Exercise: In the rows from the line containing "Image resolution: width=1299" through the end of the rows, swap "Viewport" for "Window" and leave everything else unchanged.

[Records]
--

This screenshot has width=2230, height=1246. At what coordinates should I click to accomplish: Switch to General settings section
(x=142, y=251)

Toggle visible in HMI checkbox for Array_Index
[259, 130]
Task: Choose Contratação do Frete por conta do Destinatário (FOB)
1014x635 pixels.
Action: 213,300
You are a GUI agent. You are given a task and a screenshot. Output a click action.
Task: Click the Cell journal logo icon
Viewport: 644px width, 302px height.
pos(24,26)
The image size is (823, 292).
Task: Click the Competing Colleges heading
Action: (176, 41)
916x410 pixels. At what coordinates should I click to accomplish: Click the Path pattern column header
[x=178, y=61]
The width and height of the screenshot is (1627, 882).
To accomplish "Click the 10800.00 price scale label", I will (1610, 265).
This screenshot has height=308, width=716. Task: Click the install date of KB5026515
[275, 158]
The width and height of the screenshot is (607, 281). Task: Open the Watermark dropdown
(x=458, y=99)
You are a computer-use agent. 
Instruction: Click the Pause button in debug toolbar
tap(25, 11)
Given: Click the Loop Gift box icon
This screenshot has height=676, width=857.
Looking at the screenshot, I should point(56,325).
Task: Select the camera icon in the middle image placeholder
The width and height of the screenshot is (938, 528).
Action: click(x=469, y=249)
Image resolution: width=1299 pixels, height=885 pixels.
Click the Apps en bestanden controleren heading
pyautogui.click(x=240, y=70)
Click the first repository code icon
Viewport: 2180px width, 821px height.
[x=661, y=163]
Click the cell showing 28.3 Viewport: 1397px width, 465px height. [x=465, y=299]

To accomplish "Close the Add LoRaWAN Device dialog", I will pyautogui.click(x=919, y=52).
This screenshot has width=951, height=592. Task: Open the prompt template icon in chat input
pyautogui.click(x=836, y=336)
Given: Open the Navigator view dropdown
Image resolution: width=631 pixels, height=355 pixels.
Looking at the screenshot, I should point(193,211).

--

Exercise answer:
Image resolution: width=1299 pixels, height=885 pixels.
Click the Apps en bestanden controleren heading
pyautogui.click(x=240, y=70)
Click the first repository code icon
Window: 2180px width, 821px height.
[x=661, y=163]
Click the cell showing 28.3 Window: 1397px width, 465px height. [x=465, y=299]

To accomplish "Close the Add LoRaWAN Device dialog", I will pyautogui.click(x=919, y=52).
This screenshot has width=951, height=592. Task: Open the prompt template icon in chat input
pyautogui.click(x=836, y=336)
Given: Open the Navigator view dropdown
Image resolution: width=631 pixels, height=355 pixels.
Looking at the screenshot, I should point(193,211).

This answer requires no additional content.